Le sujet est fendu, il n’est pas constitué par la récapitulation en lui de lui-même, il n’est pas fait de sa visite intérieure. Il est coupé par le langage qui est autre que lui. Du langage parle dans le sujet, parle à travers le sujet. On dit ainsi, dans une formule classique, que le sujet est barré. Le sujet n’a en effet pas un accès direct à lui-même sinon en passant par l’autre – qui peut être, sans exclusive, le psychanalyste. L’histoire mouvementée d’Abraham est le récit de la mise en situation – pour la première fois dans l’histoire peut-être – d’un sujet exilé de lui-même, de son propre nom et dont la porte d’entrée est comme barrée. Cette division du sujet n’est pas une abstraction. La Genèse la figure parfaitement : « Il prit tous les animaux indiqués par Dieu, divisa chacun par le milieu, et disposa chaque moitié en regard de l’autre .
Abraham connut alors, précise le texte, une torpeur et de l’angoisse. Cette angoisse, qui préoccupa tant Kierkegaard, accompagne sans doute toujours l’écartement du sujet d’avec lui-même. « Sombre et profonde », comme dit le texte, l’angoisse est aussi de la partie, invitée à ce voyage qui se poursuit sans fin de père en fls. Abraham va vers celui qu’il devient, c’est-à-dire un autre que lui, un étranger, un soi promis si on peut dire, et il le devient en y allant. Quel est le but du voyage sinon le voyage lui-même, avec une terre et des enfants au loin malgré tout, avec une nouvelle façon de se tenir entre les choses, et de tenir entre sa naissance et sa mort ? Et c’est d’ignorer tout espace entre l’un et l’autre, de ne laisser aucun jeu entre le natif et l’étranger qui vient, et de méconnaître le dialogue (à rebours du dialogue entre Abraham et YHVH ) que Sodome, malgré la plaidoirie d’Abraham, sera finalement détruite. La psychanalyse se propose aussi d’être un des lieux pour l’élaboration de cet espace nécessairement incertain.

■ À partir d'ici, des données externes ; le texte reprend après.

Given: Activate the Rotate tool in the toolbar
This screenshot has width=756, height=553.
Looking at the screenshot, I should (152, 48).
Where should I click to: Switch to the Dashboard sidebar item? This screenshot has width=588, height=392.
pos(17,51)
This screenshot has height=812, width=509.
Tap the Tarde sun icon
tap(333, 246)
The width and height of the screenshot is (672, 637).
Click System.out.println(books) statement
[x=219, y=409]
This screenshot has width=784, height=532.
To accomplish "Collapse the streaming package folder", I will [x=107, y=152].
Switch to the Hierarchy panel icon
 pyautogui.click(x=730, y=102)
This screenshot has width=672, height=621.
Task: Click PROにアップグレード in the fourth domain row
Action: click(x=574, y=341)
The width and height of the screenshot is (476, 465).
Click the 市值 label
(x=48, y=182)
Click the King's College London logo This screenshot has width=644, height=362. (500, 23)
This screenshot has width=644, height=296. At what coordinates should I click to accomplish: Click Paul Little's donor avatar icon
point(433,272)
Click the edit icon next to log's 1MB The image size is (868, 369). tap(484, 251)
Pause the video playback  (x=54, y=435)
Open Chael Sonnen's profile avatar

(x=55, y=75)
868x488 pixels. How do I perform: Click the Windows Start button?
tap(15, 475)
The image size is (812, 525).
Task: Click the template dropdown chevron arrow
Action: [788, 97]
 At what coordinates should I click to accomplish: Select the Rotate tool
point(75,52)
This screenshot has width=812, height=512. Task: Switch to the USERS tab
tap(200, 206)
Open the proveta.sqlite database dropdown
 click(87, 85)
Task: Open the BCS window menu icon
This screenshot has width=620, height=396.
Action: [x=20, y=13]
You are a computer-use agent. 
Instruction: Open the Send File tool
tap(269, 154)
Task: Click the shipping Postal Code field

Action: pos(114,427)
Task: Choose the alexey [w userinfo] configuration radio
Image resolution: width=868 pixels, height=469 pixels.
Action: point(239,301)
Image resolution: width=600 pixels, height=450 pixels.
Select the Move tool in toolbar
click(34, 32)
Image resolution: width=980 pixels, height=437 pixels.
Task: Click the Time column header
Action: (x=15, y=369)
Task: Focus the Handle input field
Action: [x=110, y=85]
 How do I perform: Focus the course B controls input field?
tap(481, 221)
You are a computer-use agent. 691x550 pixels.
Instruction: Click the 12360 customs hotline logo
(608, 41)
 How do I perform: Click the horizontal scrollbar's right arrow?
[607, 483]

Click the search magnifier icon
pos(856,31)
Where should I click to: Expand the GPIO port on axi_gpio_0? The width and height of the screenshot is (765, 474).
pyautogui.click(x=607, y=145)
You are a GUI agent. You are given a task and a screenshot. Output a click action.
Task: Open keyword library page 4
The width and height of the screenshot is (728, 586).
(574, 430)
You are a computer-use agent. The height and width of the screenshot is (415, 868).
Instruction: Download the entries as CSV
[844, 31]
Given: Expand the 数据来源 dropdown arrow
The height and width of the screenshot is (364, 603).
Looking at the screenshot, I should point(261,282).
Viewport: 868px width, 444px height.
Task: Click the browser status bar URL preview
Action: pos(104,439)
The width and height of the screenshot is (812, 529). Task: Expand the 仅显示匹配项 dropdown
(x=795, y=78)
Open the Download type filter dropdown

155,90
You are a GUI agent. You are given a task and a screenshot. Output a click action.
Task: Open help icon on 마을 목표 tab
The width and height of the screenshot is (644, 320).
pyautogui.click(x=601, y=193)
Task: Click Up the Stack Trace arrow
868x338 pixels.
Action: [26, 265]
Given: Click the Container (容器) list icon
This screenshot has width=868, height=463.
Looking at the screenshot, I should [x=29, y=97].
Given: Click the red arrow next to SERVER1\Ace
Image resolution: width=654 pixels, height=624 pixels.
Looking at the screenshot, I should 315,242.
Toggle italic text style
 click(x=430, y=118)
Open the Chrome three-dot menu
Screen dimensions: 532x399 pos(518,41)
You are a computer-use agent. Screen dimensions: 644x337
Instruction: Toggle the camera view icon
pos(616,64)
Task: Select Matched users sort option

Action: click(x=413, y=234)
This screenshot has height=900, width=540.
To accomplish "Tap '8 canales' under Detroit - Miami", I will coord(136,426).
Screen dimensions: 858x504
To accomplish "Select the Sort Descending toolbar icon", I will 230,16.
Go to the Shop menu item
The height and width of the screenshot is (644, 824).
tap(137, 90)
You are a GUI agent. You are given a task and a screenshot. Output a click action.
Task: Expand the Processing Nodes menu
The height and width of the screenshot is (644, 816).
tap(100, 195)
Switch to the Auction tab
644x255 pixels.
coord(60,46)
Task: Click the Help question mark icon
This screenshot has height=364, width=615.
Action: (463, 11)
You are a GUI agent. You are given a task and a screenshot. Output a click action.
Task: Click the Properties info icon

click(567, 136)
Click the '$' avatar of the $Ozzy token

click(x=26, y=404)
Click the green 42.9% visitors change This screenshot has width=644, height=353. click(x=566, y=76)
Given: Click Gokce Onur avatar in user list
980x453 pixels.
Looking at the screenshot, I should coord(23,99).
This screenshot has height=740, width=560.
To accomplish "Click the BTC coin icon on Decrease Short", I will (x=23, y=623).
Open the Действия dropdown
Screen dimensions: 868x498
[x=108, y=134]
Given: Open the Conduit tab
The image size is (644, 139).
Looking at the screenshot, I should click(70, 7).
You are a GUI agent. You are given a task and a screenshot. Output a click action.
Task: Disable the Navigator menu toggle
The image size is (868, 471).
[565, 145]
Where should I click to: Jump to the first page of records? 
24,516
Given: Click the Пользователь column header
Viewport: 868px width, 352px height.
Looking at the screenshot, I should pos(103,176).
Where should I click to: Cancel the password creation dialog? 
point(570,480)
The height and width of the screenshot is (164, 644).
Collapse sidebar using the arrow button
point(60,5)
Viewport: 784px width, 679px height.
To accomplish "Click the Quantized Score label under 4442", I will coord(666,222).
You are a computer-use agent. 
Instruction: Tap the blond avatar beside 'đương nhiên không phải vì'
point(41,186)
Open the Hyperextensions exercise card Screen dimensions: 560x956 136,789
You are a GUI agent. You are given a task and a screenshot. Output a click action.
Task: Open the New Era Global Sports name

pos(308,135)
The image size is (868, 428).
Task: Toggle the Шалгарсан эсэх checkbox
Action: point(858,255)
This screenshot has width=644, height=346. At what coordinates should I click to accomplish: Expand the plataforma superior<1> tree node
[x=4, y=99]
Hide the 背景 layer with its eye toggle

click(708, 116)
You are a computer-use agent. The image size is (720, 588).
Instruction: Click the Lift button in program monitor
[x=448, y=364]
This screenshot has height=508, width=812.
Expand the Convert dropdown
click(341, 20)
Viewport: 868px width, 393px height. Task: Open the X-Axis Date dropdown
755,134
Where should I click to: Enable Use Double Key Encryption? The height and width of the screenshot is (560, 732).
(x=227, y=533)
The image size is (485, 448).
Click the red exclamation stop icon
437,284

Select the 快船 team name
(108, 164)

En hébreu, faire une alliance, c’est la couper : Carat brit. Ce n’est donc pas à proprement parler une conclusion qu’on fait avec une alliance. Une alliance n’est jamais achevée, sa formulation n’est jamais complètement établie et s’allier en profondeur est au contraire vivre sans fin dans la coupure qui fait d’elle un lien vivant. C’est une « coupure-lien » de cet ordre qui tient ensemble (ensemble disparate et séparé aussi) l’analyste et son analysant. Il se vérifie enfin assez souvent qu’une analyse se poursuive au-delà du temps de la cure elle-même : le monde a alors pris heureusement la place de l’analyste. Over.
Sapere Aude : ose savoir, aie l’audace de ton entendement. Voilà selon Kant la devise des Lumières. La psychanalyse qui vient des Lumières a aussi un passé abrahamique : ose aussi ne pas savoir, ose passer du savoir au pouvoir, ose l’au-delà de toi. Over.